DATASET EXCERPTS:
++++++++++++++++++++

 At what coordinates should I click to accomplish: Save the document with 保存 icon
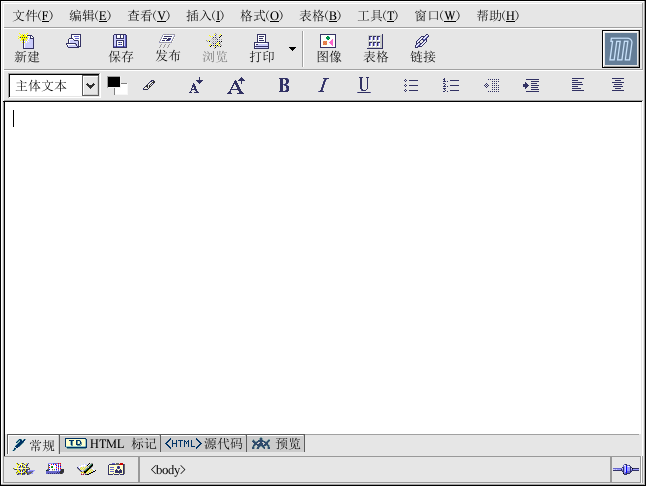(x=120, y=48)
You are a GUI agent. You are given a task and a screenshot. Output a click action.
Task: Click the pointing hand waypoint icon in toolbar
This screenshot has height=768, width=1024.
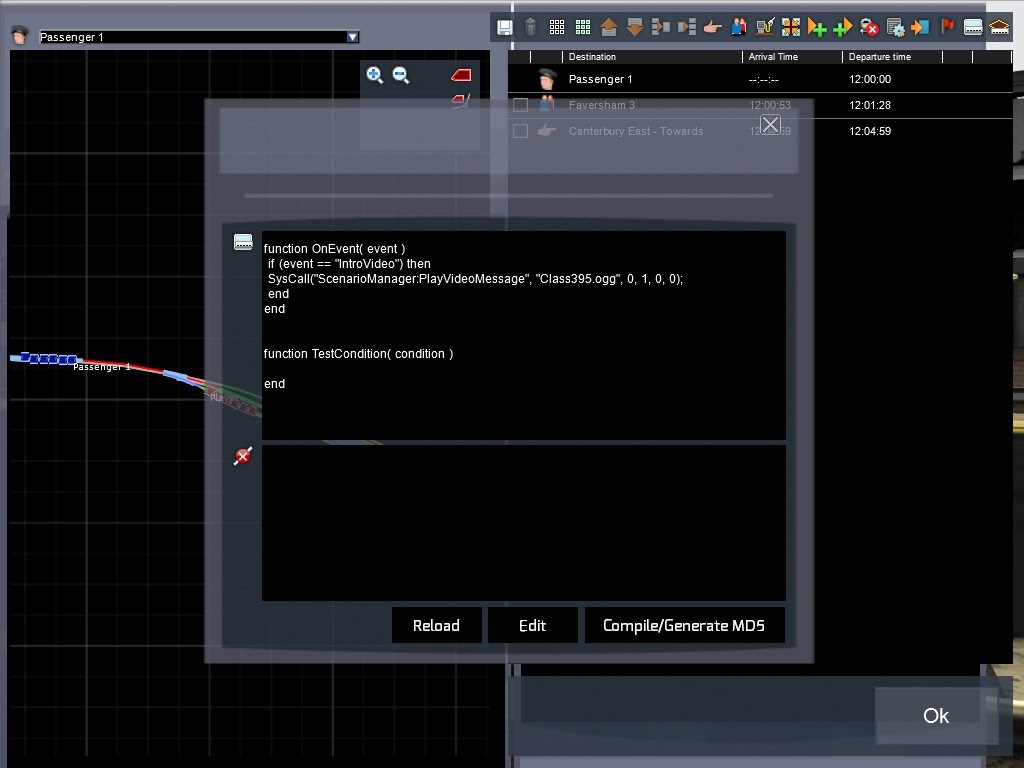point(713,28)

++++++++++++++++++++

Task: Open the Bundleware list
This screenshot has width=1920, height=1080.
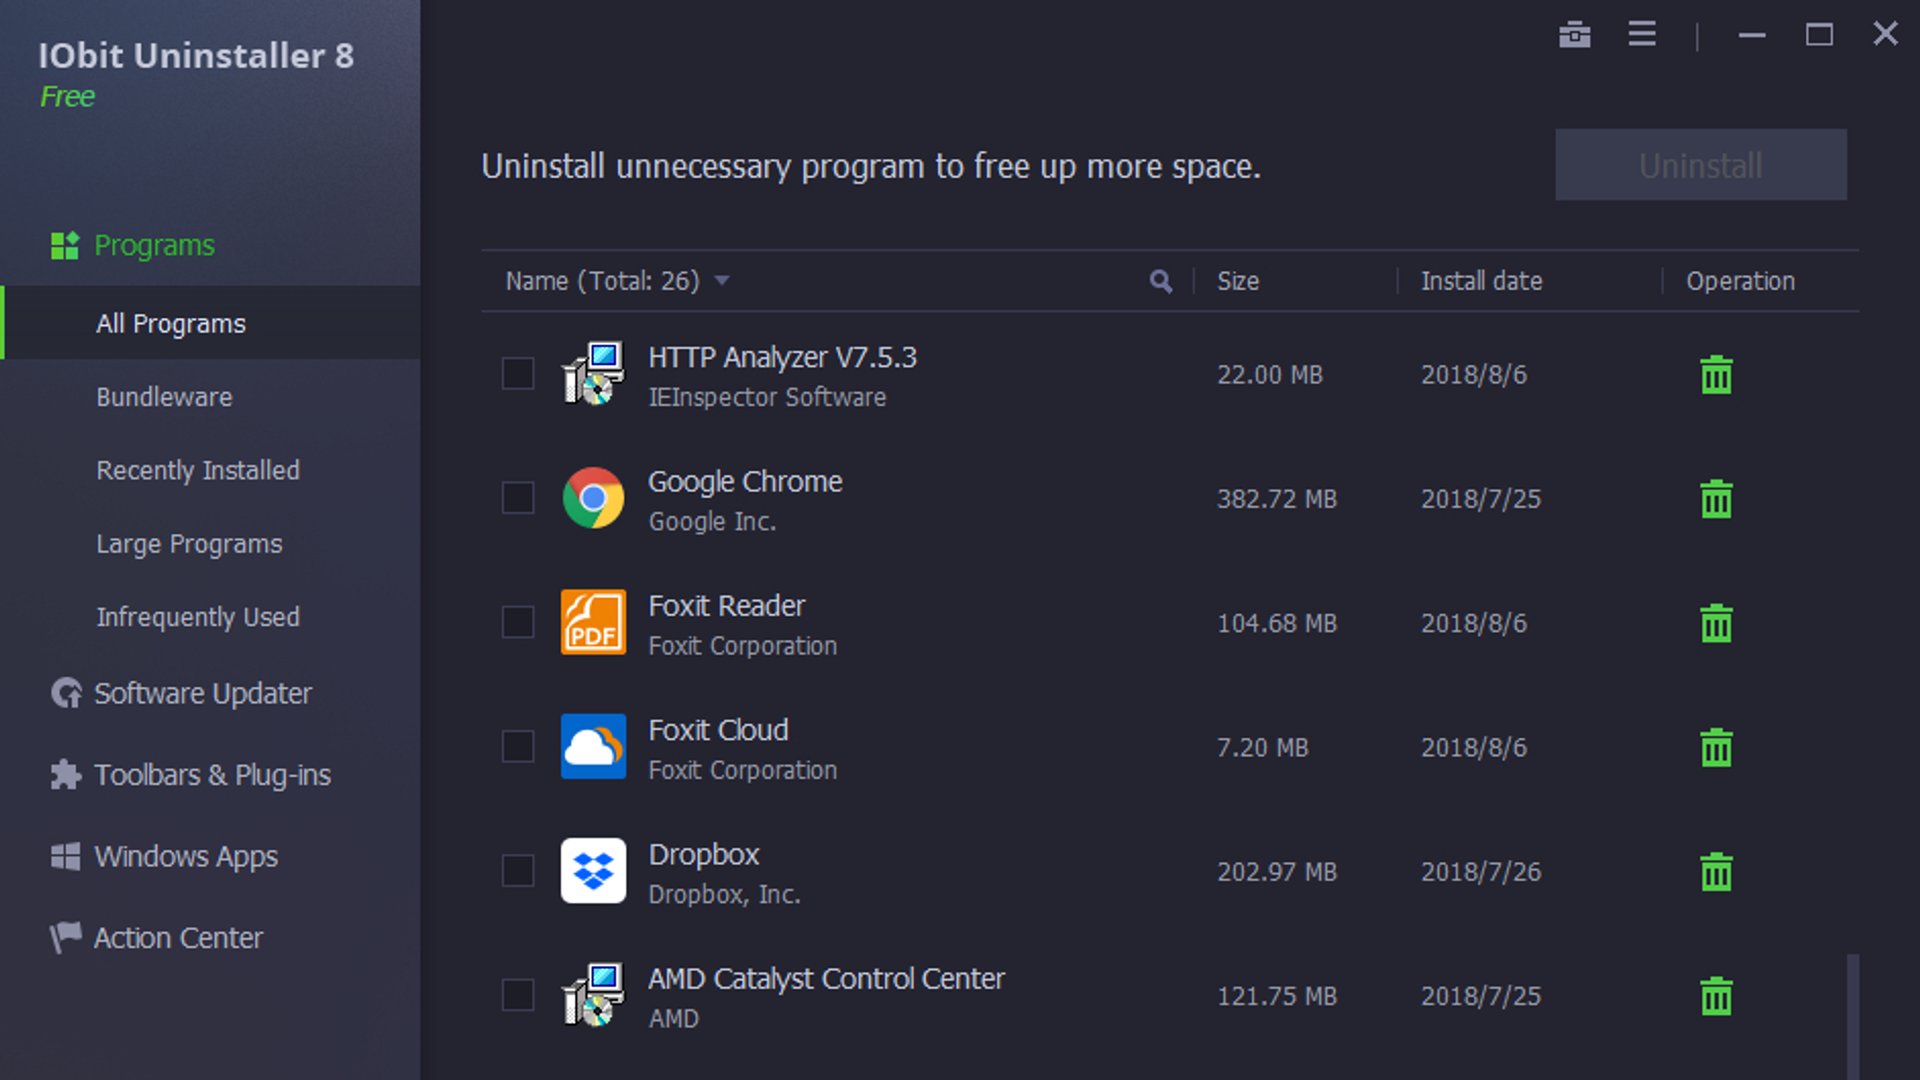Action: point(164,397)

++++++++++++++++++++

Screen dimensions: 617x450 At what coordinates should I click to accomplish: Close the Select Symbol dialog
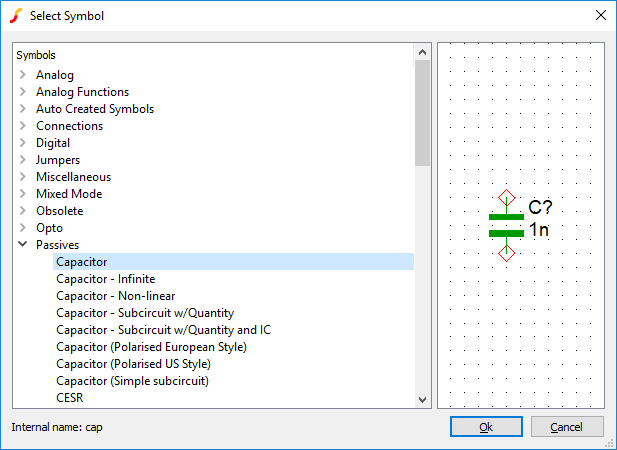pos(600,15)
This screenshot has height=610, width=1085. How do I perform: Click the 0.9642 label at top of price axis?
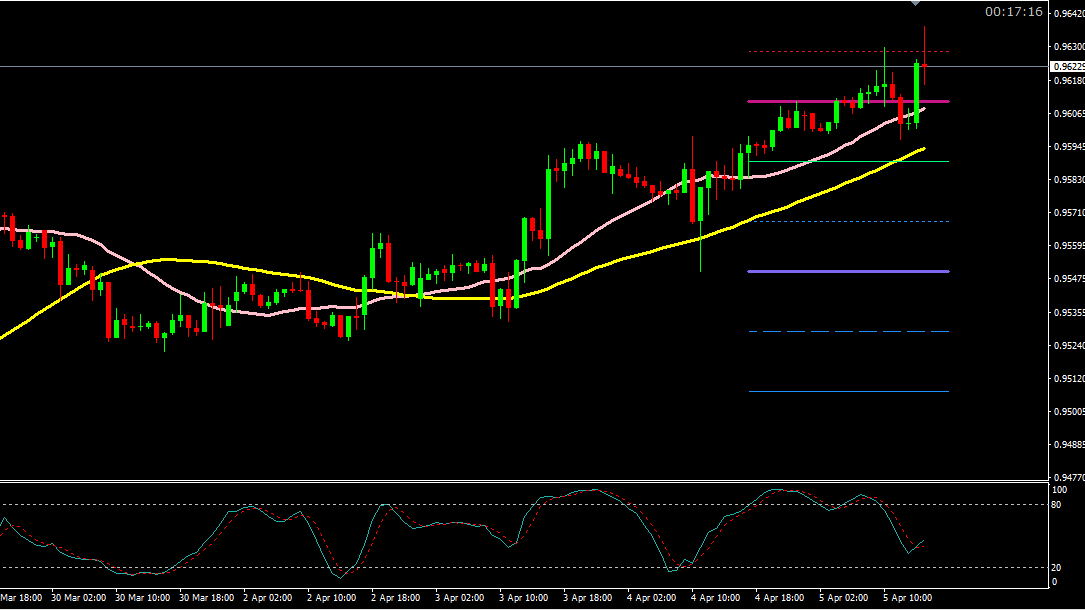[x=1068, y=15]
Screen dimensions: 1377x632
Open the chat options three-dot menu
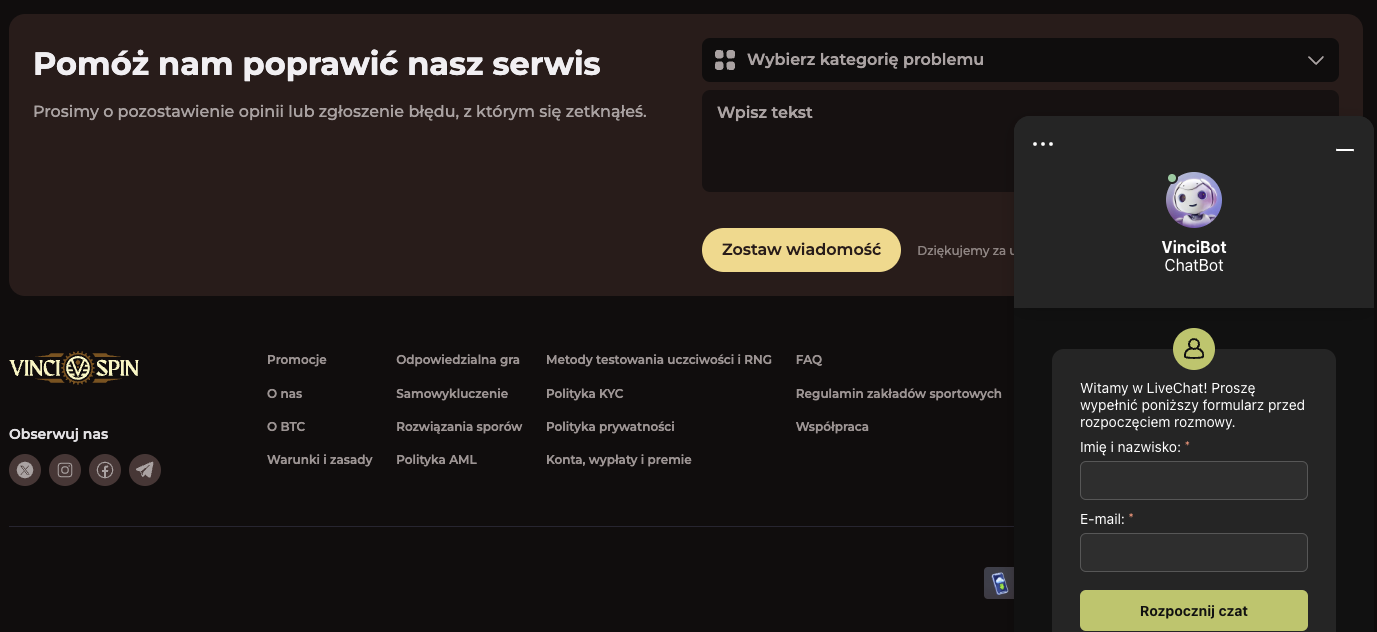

++++++++++++++++++++

STATED TASK:
Pull out each line of the material above that contains the string "height" and copy those lines unchanged.

WORKED ANSWER:
This screenshot has height=768, width=1024.
This screenshot has width=1920, height=1080.
This screenshot has height=610, width=1085. How do I perform: Click the 0.9642 label at top of price axis?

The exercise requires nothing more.